Si accende il confronto a Badia Tedalda sul tema delle energie rinnovabili, alla vigilia del consiglio comunale convocato per lunedì 29 dicembre. All’ordine del giorno figura, come punto finale, la risposta del sindaco a una richiesta avanzata dal gruppo di minoranza “Badia in Comune” sui possibili benefici per la cittadinanza derivanti da due impianti: un parco eolico e un impianto fotovoltaico previsti sul territorio comunale.
Proprio su questo punto, il gruppo consiliare ha chiesto formalmente di non procedere con la discussione durante la seduta, sollecitando invece la convocazione di un consiglio comunale straordinario. “Riteniamo che un impianto di sette aerogeneratori e un impianto fotovoltaico di oltre quattro ettari debbano meritare un’approfondita discussione”, si legge nella comunicazione indirizzata al sindaco e trasmessa anche al Prefetto di Arezzo.
“Badia in Comune” ricorda che il dibattito sui progetti è già in corso in altre sedi istituzionali, comprese le Regioni Marche ed Emilia-Romagna e il Ministero dell’Ambiente: “L’unico posto dove non si discute è proprio qui, nel Comune interessato”, scrivono i consiglieri, che auspicano un confronto pubblico aperto alla cittadinanza e ai mezzi di informazione locali.
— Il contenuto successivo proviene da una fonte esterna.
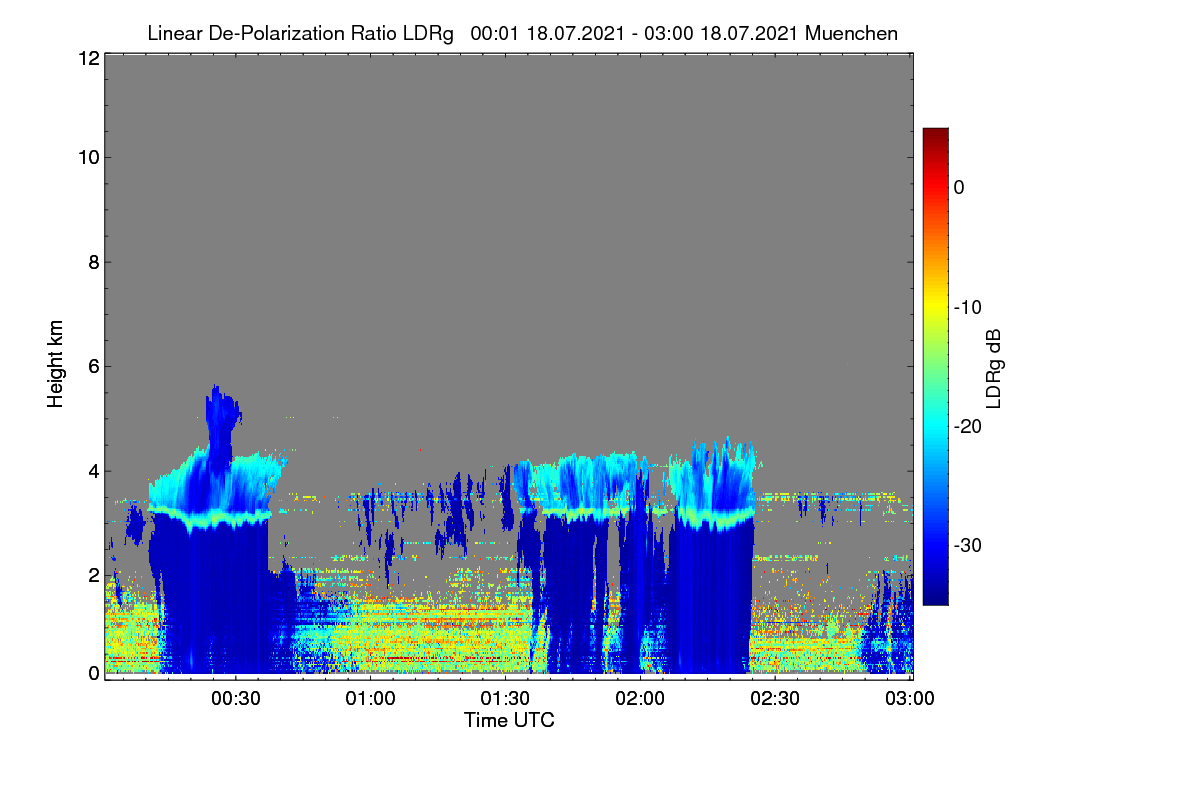Click the 6 km height tick label
Image resolution: width=1200 pixels, height=800 pixels.
(x=91, y=366)
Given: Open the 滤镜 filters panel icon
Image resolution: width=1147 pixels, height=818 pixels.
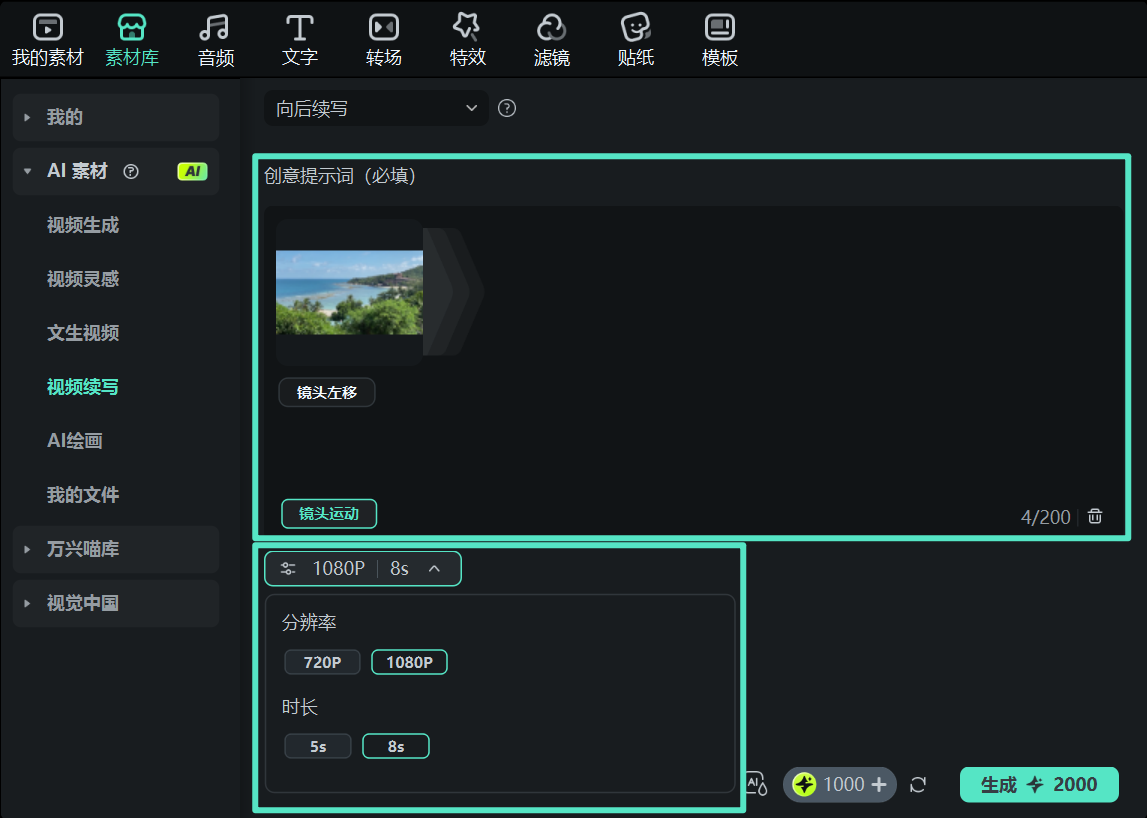Looking at the screenshot, I should pos(551,38).
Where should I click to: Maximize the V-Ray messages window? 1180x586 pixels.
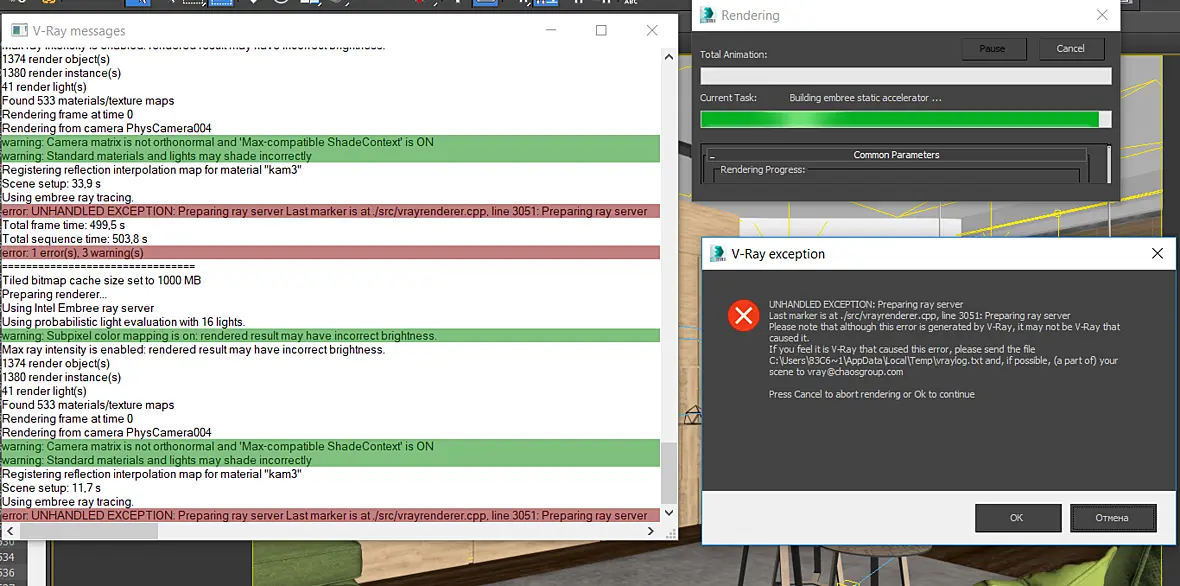(x=601, y=30)
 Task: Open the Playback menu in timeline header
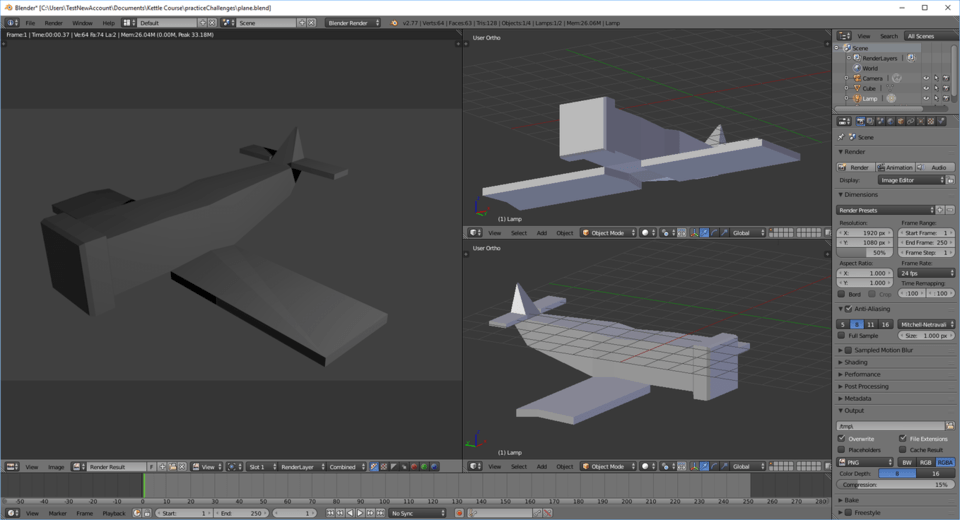pos(114,513)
Non si tratta della prima richiesta in tal senso: il gruppo di opposizione afferma di aver già sollecitato due volte la convocazione di un consiglio straordinario, come previsto dallo Statuto comunale all’articolo 34. In caso di ulteriore diniego, i consiglieri si appellano al Prefetto affinché provveda direttamente alla convocazione, in base alla normativa vigente.